The subjects of my works often come from my mind program that I try to observe from a distance; fears, desires, longings, dreams and obsessions. Having a multitude of ideas at any given moment that must be realised as soon as possible, happens a lot. There is seriousness and there is fun, mischief and risk.
I am curious about what the work does and I like little surprises. I like when a painting feels like a benign weirdo and tastes like my mother’s ajvar, hard to explain, just taste. When I go to a museum, the best thing a painting can do for me is to make me want to rush home and paint.
In the process of learning and uncovering, I often study art history, the work of artists, architects and writers from past and present, whose work often informs my work.
I am no stranger to ancient forms, that often inspire feelings of overwhelming adoration and their modern upendings. I like to interrupt the usual way we see things and hopefully allow myself and others seeing them in a new way. More than a social commentary or a representation I aim for the work to be about the primary experience, an inquisition.

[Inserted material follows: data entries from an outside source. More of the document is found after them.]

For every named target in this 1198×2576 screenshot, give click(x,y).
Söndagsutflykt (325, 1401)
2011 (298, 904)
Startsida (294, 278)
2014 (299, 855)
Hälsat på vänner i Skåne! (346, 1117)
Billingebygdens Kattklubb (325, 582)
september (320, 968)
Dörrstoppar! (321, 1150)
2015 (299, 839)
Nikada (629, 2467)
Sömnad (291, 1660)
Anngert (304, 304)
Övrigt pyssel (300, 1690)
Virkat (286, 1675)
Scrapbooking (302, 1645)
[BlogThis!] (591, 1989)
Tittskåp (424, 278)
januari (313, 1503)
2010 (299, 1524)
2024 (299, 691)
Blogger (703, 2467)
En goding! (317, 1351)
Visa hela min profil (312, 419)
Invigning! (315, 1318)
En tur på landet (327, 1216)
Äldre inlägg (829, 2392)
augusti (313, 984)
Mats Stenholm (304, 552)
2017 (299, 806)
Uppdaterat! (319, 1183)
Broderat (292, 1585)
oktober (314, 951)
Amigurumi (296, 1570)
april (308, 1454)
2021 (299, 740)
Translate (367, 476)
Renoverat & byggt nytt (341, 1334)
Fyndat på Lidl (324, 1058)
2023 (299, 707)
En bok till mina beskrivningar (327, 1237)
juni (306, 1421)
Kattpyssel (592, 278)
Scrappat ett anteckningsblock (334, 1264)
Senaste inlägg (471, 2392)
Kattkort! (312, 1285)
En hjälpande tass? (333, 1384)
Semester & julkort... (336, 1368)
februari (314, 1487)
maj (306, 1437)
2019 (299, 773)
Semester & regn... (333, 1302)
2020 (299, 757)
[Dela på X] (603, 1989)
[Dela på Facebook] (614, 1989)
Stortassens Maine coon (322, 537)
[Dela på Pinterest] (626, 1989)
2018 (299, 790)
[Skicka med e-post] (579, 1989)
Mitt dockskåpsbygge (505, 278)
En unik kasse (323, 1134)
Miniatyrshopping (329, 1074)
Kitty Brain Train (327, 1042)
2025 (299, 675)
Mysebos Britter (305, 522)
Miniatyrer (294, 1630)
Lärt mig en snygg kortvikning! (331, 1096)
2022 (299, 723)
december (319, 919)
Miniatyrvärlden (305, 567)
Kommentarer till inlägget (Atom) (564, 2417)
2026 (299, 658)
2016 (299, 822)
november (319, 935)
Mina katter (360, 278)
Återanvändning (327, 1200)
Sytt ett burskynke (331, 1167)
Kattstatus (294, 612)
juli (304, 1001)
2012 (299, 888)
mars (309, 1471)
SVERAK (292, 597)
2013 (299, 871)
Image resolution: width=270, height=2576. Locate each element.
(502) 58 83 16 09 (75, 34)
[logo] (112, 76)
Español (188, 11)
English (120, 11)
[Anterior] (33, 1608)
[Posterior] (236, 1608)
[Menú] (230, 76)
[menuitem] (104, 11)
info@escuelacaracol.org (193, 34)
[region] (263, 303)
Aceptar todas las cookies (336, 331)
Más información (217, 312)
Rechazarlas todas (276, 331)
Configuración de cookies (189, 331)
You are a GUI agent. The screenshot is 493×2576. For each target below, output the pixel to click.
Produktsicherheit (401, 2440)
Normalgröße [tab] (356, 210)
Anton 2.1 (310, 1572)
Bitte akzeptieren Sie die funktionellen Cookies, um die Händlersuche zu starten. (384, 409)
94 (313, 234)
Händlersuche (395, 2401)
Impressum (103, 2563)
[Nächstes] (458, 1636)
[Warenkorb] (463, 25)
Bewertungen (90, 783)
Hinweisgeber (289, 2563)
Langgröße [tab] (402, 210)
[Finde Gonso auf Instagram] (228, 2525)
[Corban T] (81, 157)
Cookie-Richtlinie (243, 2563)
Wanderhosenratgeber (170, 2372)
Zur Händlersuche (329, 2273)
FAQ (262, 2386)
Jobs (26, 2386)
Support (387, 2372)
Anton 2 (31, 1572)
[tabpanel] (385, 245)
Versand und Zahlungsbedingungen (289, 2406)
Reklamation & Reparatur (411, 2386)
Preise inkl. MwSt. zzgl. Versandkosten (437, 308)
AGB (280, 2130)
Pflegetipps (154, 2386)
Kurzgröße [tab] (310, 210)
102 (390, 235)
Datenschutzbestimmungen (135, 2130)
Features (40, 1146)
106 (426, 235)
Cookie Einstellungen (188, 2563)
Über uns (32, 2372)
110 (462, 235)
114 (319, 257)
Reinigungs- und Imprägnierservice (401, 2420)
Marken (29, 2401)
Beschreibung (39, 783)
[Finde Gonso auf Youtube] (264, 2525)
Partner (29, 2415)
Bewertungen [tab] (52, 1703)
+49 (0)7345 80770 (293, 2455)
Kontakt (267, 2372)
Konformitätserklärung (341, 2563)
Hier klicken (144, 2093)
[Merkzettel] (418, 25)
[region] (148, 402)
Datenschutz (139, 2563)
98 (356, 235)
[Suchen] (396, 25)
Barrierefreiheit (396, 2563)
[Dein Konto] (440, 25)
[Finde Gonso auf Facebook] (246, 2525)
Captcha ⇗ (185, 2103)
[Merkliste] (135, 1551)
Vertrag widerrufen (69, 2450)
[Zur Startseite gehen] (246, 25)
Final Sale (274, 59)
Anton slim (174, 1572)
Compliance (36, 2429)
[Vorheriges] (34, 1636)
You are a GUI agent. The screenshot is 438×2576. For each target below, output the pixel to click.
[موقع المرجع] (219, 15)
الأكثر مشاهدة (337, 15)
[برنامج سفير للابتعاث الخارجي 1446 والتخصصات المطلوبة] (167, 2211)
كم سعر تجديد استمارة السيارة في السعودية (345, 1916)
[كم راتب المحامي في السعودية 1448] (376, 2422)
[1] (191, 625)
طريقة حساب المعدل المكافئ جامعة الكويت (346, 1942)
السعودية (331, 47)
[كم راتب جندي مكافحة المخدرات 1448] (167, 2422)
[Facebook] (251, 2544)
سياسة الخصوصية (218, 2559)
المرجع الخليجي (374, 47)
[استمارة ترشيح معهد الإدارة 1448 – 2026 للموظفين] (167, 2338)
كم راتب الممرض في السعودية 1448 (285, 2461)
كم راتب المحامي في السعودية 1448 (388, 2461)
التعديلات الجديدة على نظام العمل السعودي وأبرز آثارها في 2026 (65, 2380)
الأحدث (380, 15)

After education and career in industrial design and using computers as my main tool, being in front of screens all day, responding to the relentless tsunami of immaterial digital imagery, I turned to one of the oldest, most traditional mediums, painting. Painting a simple picture from scratch with my own hands is very satisfying. I like the pace of it, working alone in my studio and the absence of other decision makers. I like to use materials in a way that they may not be supposed to be used, turn things upside down a bit, ruffle the feathers.
From the practice of painting and my interest in various materials, I have ventured into tapestry, sculpture and print making. My brain likes to combine mediums in the same work, as well as switching mediums.
I make a ton of drawings. Even when I take cues from my drawings, things I photograph, images from books or the Internet, after painting the first couple of elements, I completely abandon all source materials. I respond to what is in front of me and let it evolve, making decisions while in the flow, not knowing where it will go in the end”.